By splitting out the X, Y and Z coordinates, a significant portion of the power calculation can be separated into a function containing only scalar operations.

function signalPower = powerKernel(mapIndex, mastIndex)   
    % Implement norm and dot product calculations via loop
    dSq = 0;
    dotProd = 0;
    for coord = 1:3
        path = A(1,mastIndex,coord) - X(mapIndex,1,coord);
        dSq = dSq + path*path;
        dotProd = dotProd + path*dirn(1,mastIndex,coord);
    end
    d = sqrt(dSq);
    
    % Power calculation, with adjustment for being behind antenna
    if dotProd >= 0
        pLoss = (4 .* pi .* d .* Frequency ./ 3e8).^2;
        powerWatts = Power(mastIndex) ./ pLoss;
        signalPower = 30 + 10 * log10(powerWatts);
    else
        signalPower = -inf;
    end   
end

This function represents a kernel run in parallel at every data point, so one thread is run for each element of the input arrays.

signalPower = arrayfun(@powerKernel, mapIndex, mastIndex);

Like bsxfunarrayfun takes care of expanding input arrays along dimensions that don’t match.
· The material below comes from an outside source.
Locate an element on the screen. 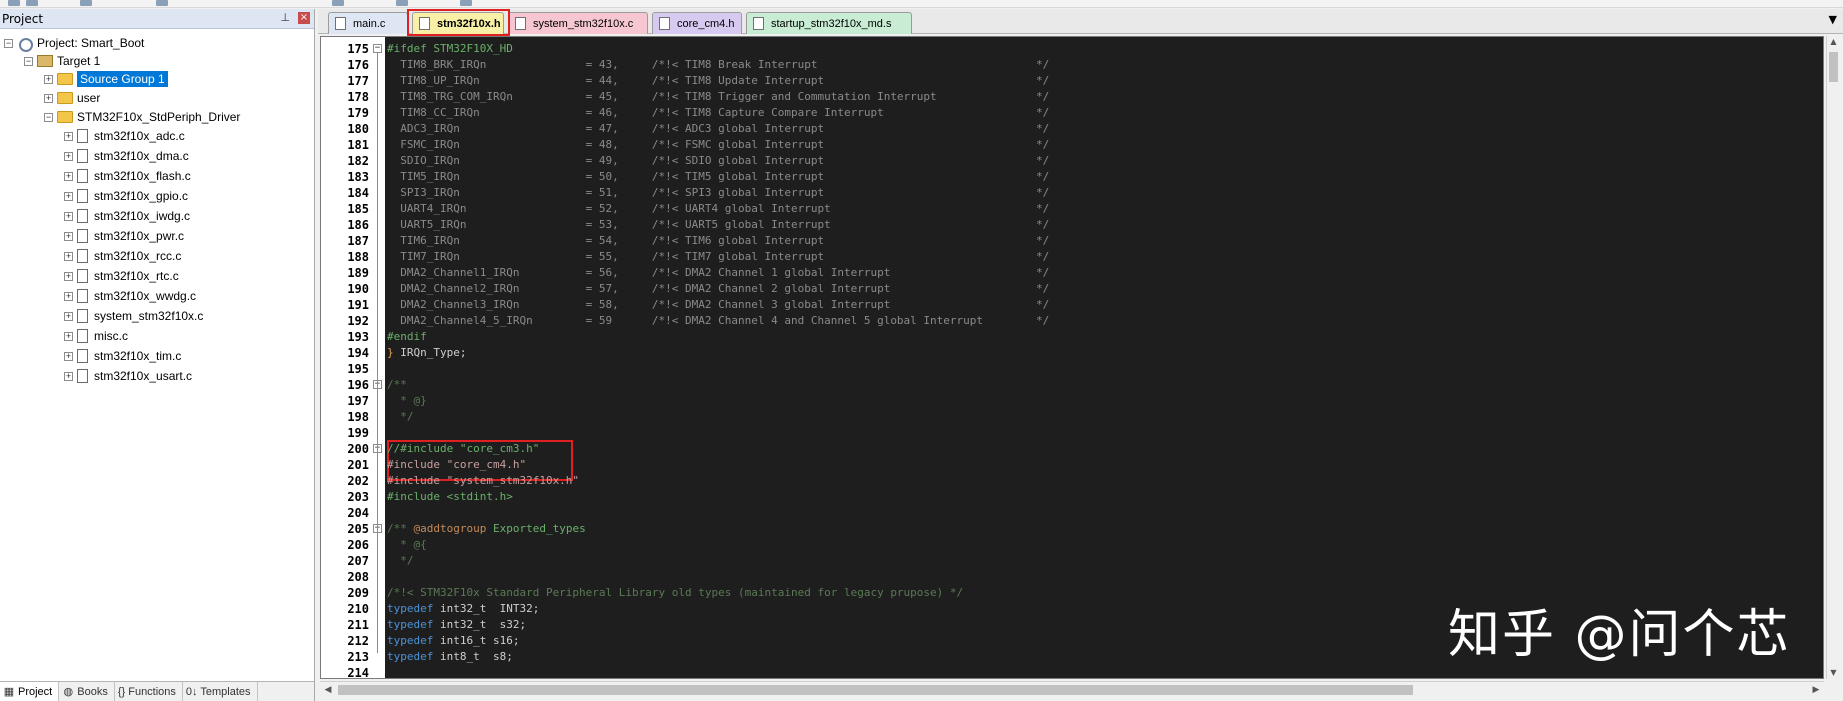 The width and height of the screenshot is (1843, 701). tab-core-cm4-h: core_cm4.h is located at coordinates (697, 23).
In this case, our N x 1 map indices and our 1 x M antenna indices are expanded to give the N x M output dimensions.

Now that we’ve taken full control over the way the power calculation is parallelized, we can see a further gain over the original code:

% Original power calculation
gpuArrayTime = gputimeit(@() ...
    powerCalculationWithGpuArray(X, A, Power, Frequency, dirn) );

% Power calculation using arrayfun
arrayfunTime = gputimeit(@() ...
    arrayfun(@powerKernel, mapIndex, mastIndex) );

% Resulting performance improvement
disp(['Speedup for power calculation using arrayfun = ' ...
      num2str(gpuArrayTime/arrayfunTime) 'x']);
Speedup for power calculation using arrayfun = 2.3389x

It’s worth remarking that in order to implement versions of the vector norm and dot product inside the kernel it is necessary to use a for loop, something we were trying to avoid. However, inside the kernel this is not significant since we are already running in parallel.

arrayfun kernels support scalar functions along with the majority of standard MATLAB syntax for looping, branching, and function execution. For more detail see the documentation.
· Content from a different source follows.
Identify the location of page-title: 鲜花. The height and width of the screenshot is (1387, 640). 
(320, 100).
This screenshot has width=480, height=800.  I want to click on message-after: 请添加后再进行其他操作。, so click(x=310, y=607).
A really important feature that we’ve used here is the ability to index into arrays defined outside the nested function definition, such as AX and Power. This simplified the kernel because we didn’t have to pass all the data in, only the indices identifying the grid reference and antenna. Indexing these upvalues works inside arrayfun kernels as long as it returns a single element.

Note that there is a one-time cost to arrayfun kernel execution while MATLAB compiles the new kernel.

Why not always write arrayfun kernels instead of writing them in another language? Well, arrayfun launches as many parallel threads as it can, but you have no control over launch configuration or access to shared memory. And of course, you cannot call into third party libraries as you could from C or C++ code. This is where CUDAKernels and MEX functions can really help.

Conclusion

Vectorization is a key concept for MATLAB programming that provides big performance advantages for both standard and GPU coding. Combining this principle with the wealth of built-in functions optimized for the GPU is usually enough to take advantage of your device, without needing to learn about CUDA or parallel programming concepts. And if that falls short, the arrayfun function lets you craft custom kernels in the MATLAB language to eke a lot more performance from your card.